The siege of Sarajevo lasted 44 months. For 1425 days, Sarajevans were first under the occupation of the Yugoslav People’s Army, followed by the Army of Republika Srpska. In what would become the longest siege of a capital city in the history of modern warfare, independence, it seems, came at a cost.
Photography and text by Hanieh Khosroshahi
Almost 14,000 (13,952) people were killed during the siege; more than a third of them (5,434) were civilians. With little food, people risked their lives crossing the city to get everyday essentials like water. For three and a half years, the people of Sarajevo hid in basements, darted across streets, and lived in fear of being killed. With nowhere to go, war became their reality.
Besides the human cost of the war, the urban fabric of the city was seriously damaged. As thousands of refugees fled Sarajevo, many Serbs moved in, breaking the multi-ethnic balance the city had once enjoyed (however, the percentage of Serbs in Sarajevo has decreased dramatically since the early 1990s).
With a 43% unemployment rate, ethnic divisions and tensions are still prevalent throughout Sarajevo, and remnants of war and suffering are still all around.
Despite its issues, Sarajevo exemplifies survival and resistance but most importantly, it is a symbol of peace and multi-cultural integration. The main world religions have coexisted in Sarajevo for centuries, making it a beacon of religious diversity and acceptance.
Sarajevo’s long tradition of ethnic tolerance can be seen through the intersection of the three constituent groups: Bosniak Muslims, Orthodox Serbs and Catholic Croats. During the 44 months of blockade, a sense of unity and togetherness was high amongst all Sarajevans in the capital.
Sarajevo sits at the bottom of a valley, hugged by the surrounding hills. Ravaged by war, the high number of casualties resulted in the use of Sarajevo’s open spaces as graveyards. Makeshift cemeteries are found all over the city, in parks and athletic fields, but mainly in the hills.
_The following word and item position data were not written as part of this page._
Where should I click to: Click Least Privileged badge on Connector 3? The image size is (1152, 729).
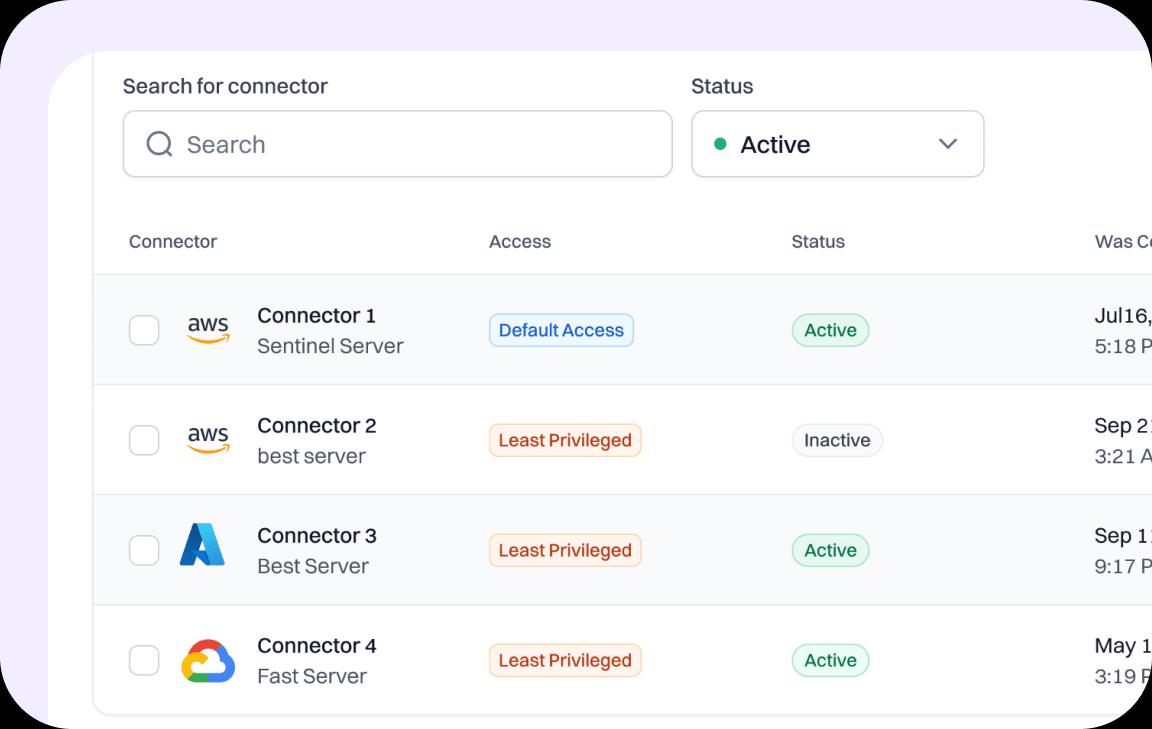(565, 550)
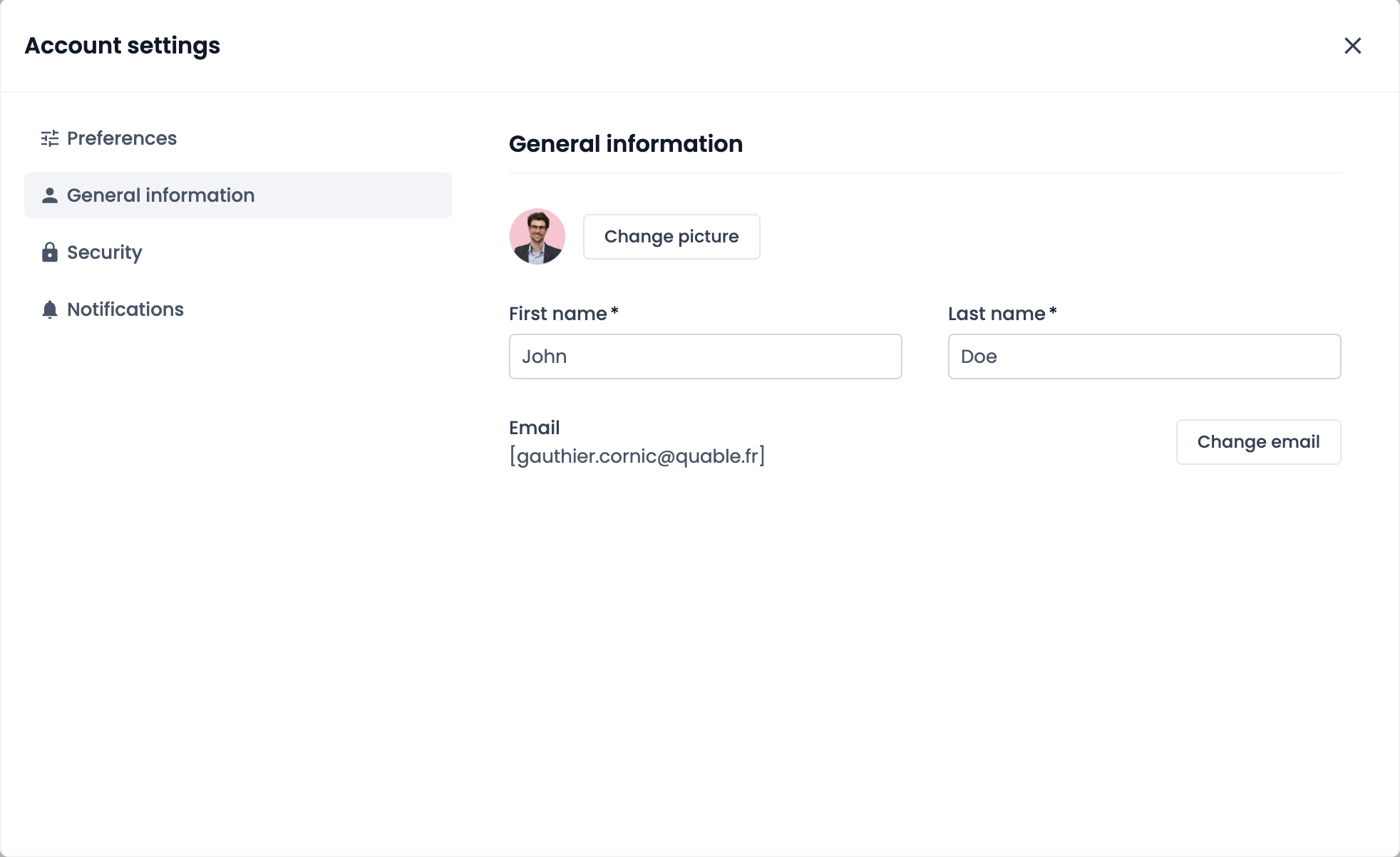The image size is (1400, 857).
Task: Close the Account settings dialog
Action: click(x=1352, y=46)
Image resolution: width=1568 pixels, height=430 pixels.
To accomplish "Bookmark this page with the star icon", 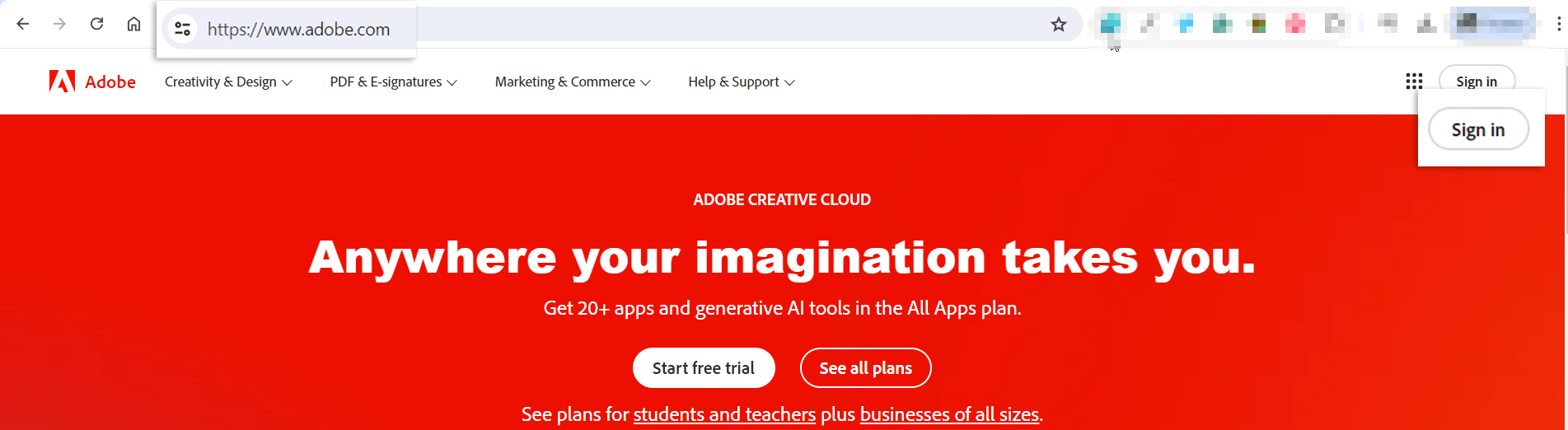I will (1059, 25).
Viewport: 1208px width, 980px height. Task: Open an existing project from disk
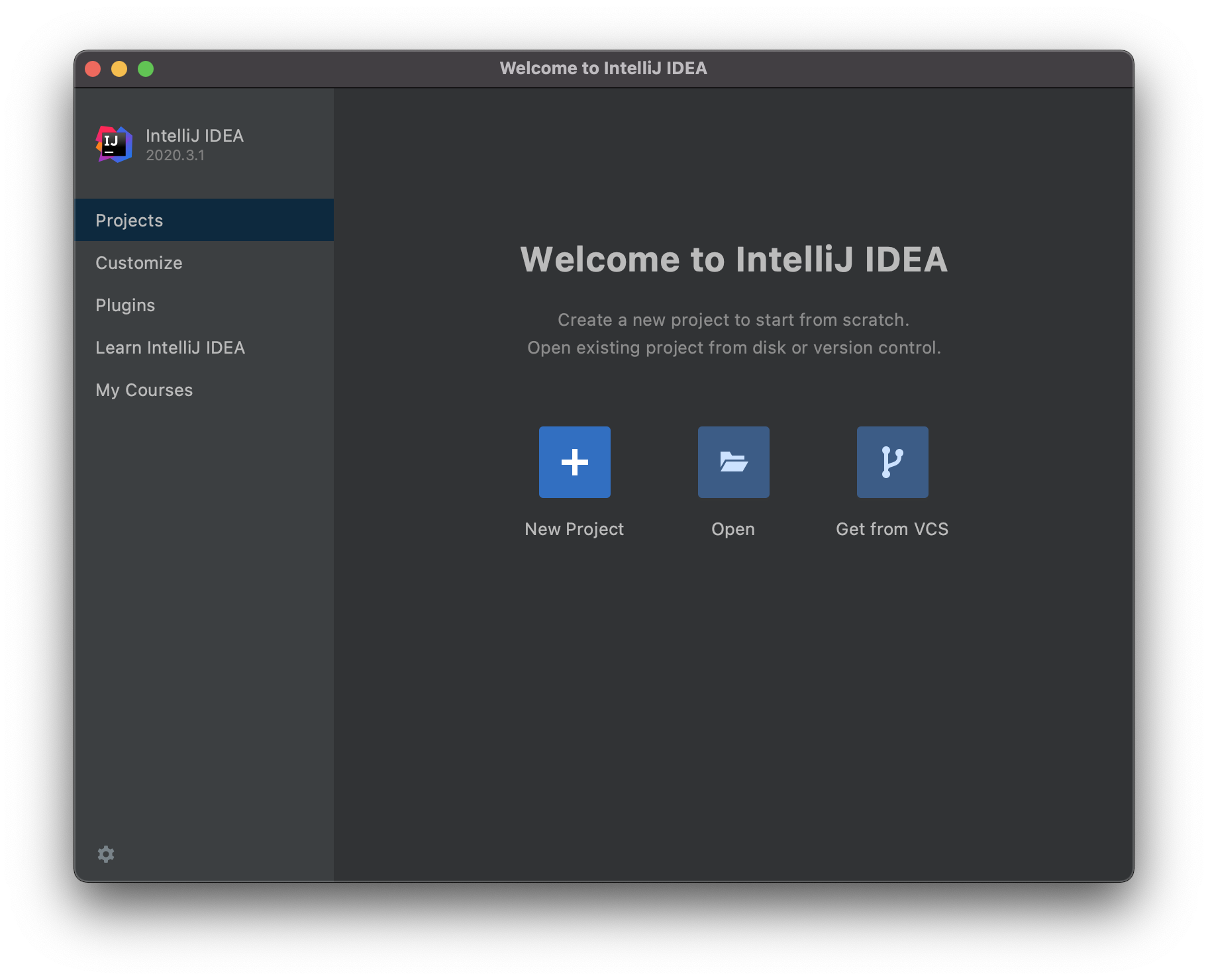tap(732, 462)
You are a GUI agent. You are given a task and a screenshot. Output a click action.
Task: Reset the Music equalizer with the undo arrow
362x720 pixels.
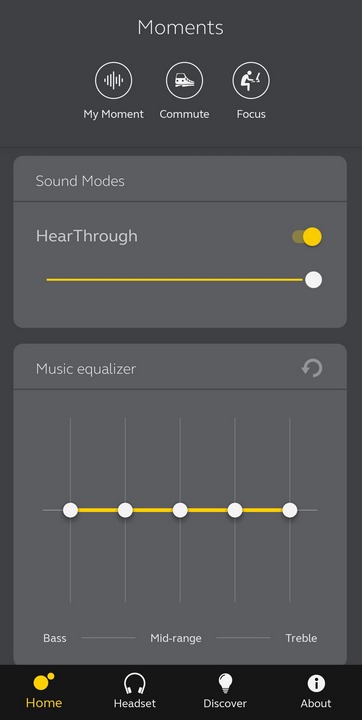coord(312,368)

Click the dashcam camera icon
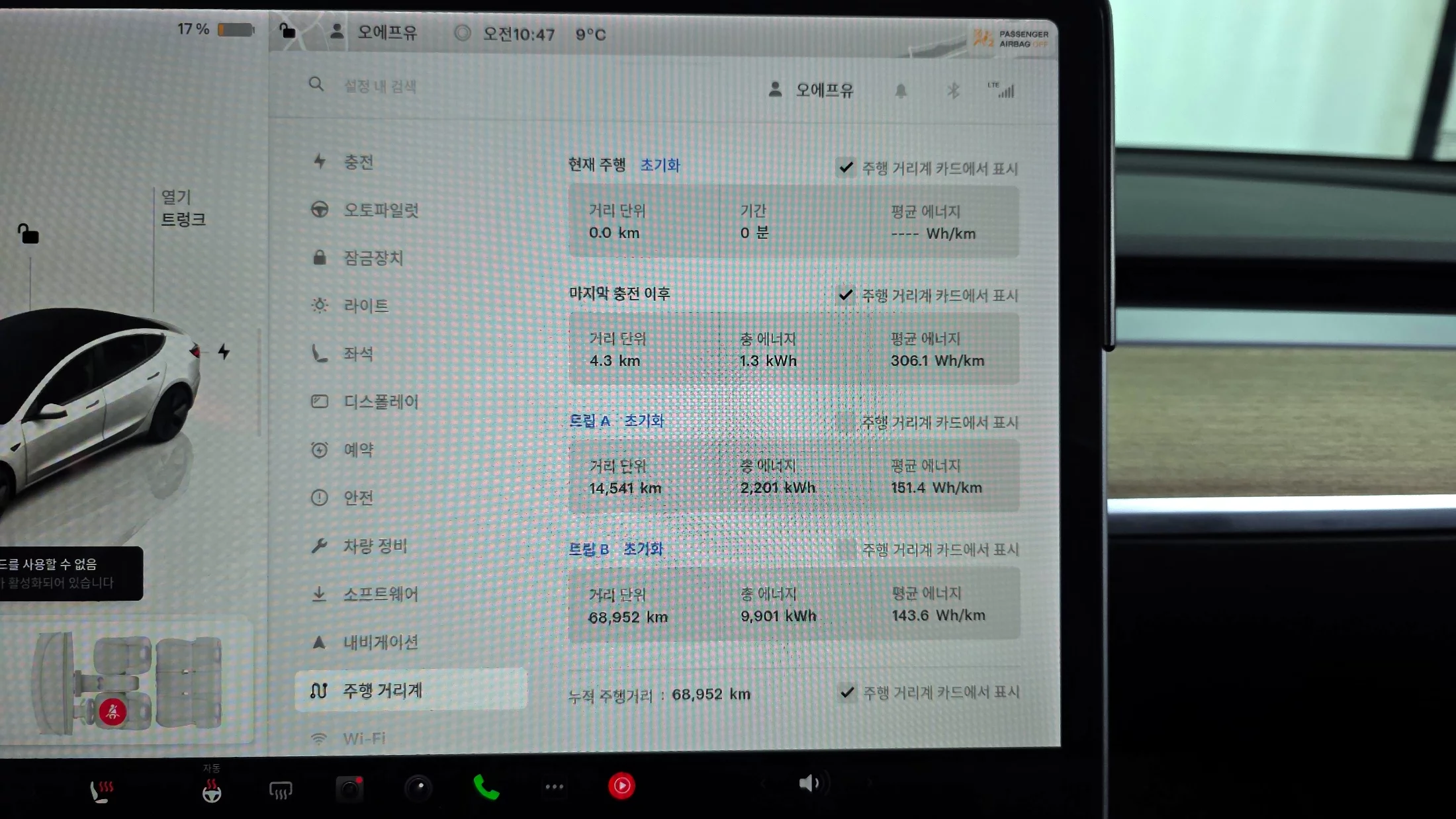[x=349, y=788]
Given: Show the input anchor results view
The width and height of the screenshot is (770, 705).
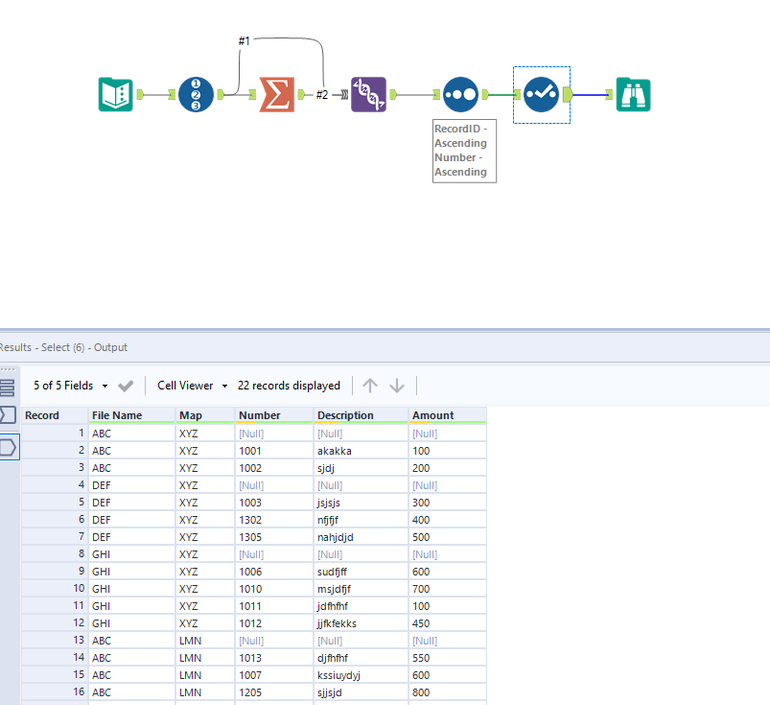Looking at the screenshot, I should [8, 415].
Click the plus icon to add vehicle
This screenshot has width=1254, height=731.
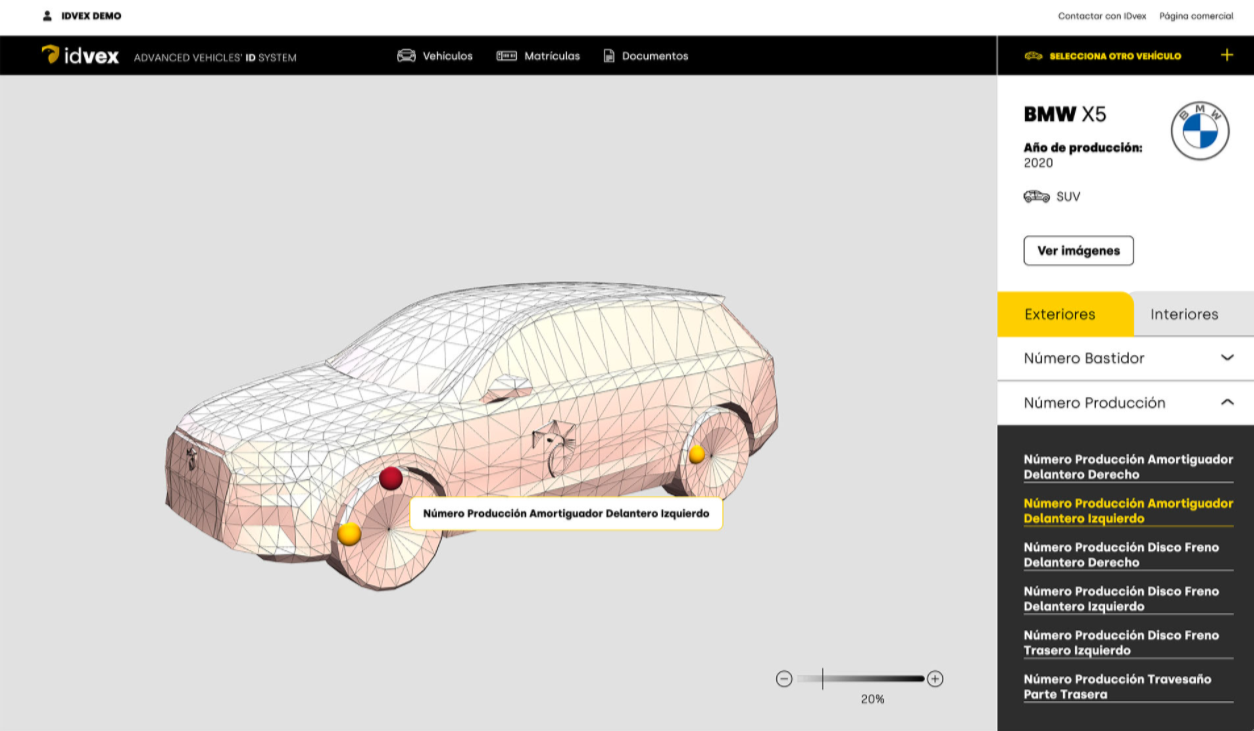pyautogui.click(x=1227, y=55)
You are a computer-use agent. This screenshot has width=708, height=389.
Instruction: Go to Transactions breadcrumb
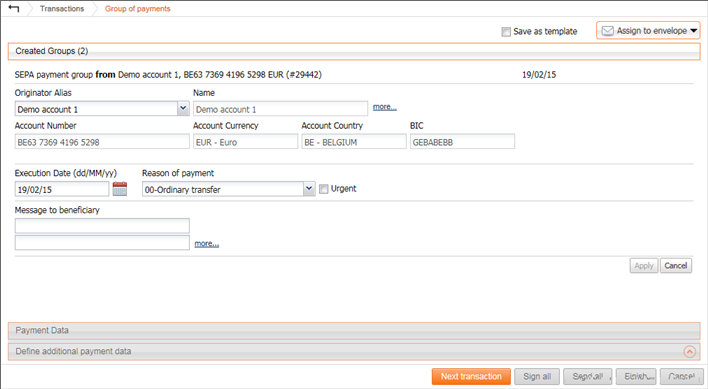[x=62, y=9]
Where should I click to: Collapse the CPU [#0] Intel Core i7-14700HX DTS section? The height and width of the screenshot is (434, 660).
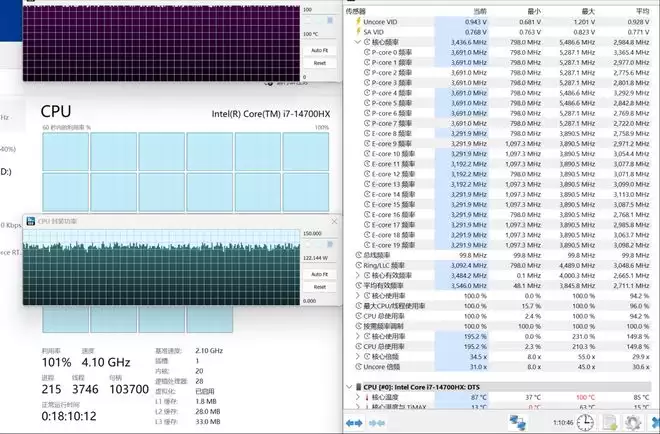(348, 386)
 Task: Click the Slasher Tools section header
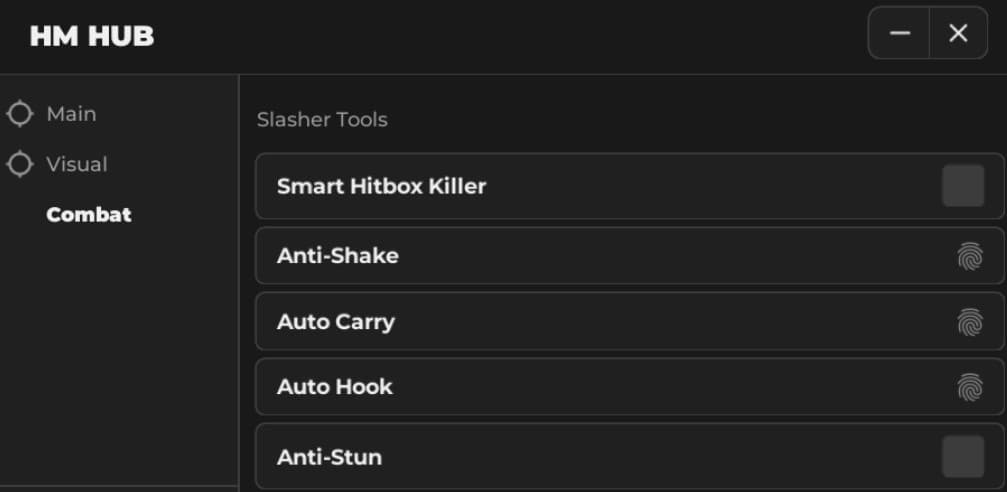[322, 120]
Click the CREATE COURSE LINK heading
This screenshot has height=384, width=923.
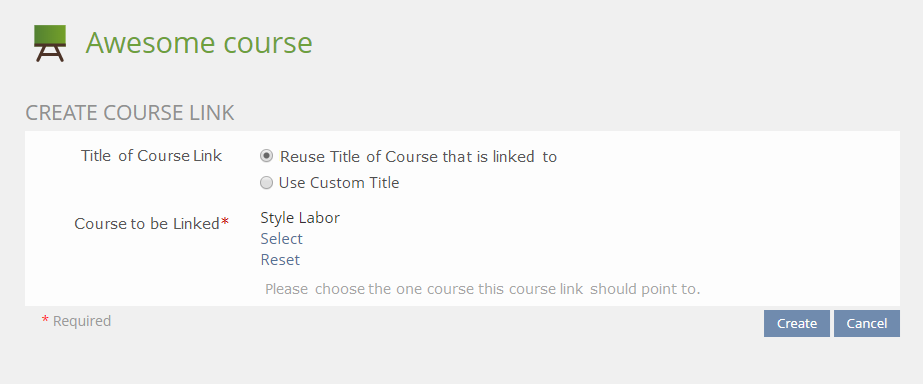[130, 113]
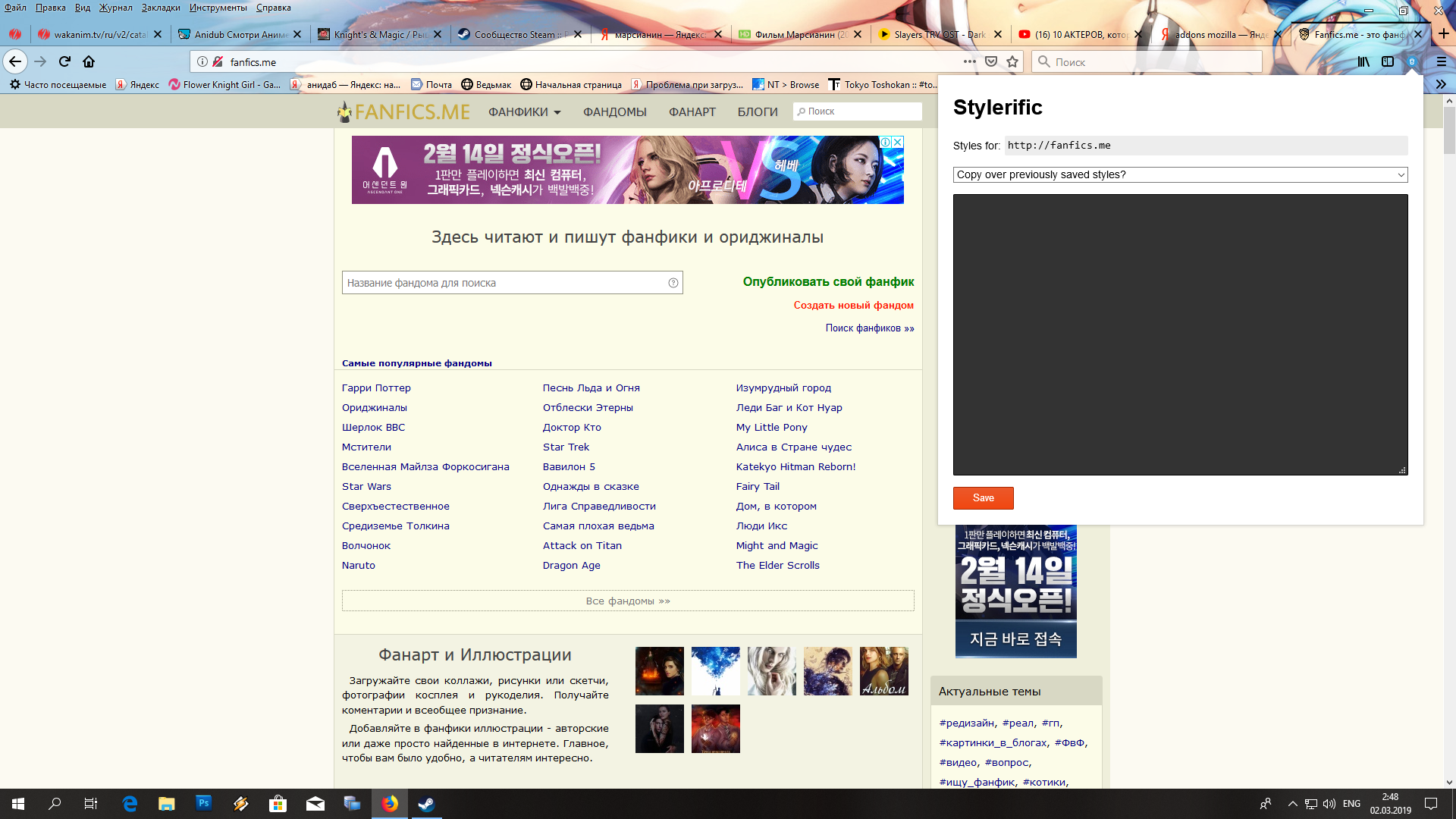The height and width of the screenshot is (819, 1456).
Task: Open page actions three-dot menu
Action: coord(969,61)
Perhaps the true essence of Sarajevo, its paradox and stark contrast, can be seen most visibly through its hills. It is in the hills where the essential fabric of Sarajevo gains rebirth. Despite their beauty, the hills bring back memories of war, to a time when Serb snipers were positioned there during the siege. Today, the hills commemorate the lives lost during the war of the 90s, but they’re also where families reside, where younger generations flee the hustle and bustle of the valley below, where friends go to catch up over a cup of coffee, and where lovers go to relax, embrace and watch the sunset.
The city of 400,000 inhabitants is once again a lively, vibrant, and nonchalant capital.
Most importantly, Sarajevo is where reconciliation takes place. The people of Sarajevo have long been united in their cultural diversity, and this shared heritage holds within it a sacred historical bond that binds the city together. The war was an attempt to destroy this bond. Today, Sarajevo stands as a city that has survived a campaign against diversity.
The hills honor and remember the spirit of those long gone, but they also instill a sense of hope for the nestled valley below. Despite the notion that Sarajevans must move on, the hills are a constant reminder of the suffering the city has experienced and undergone.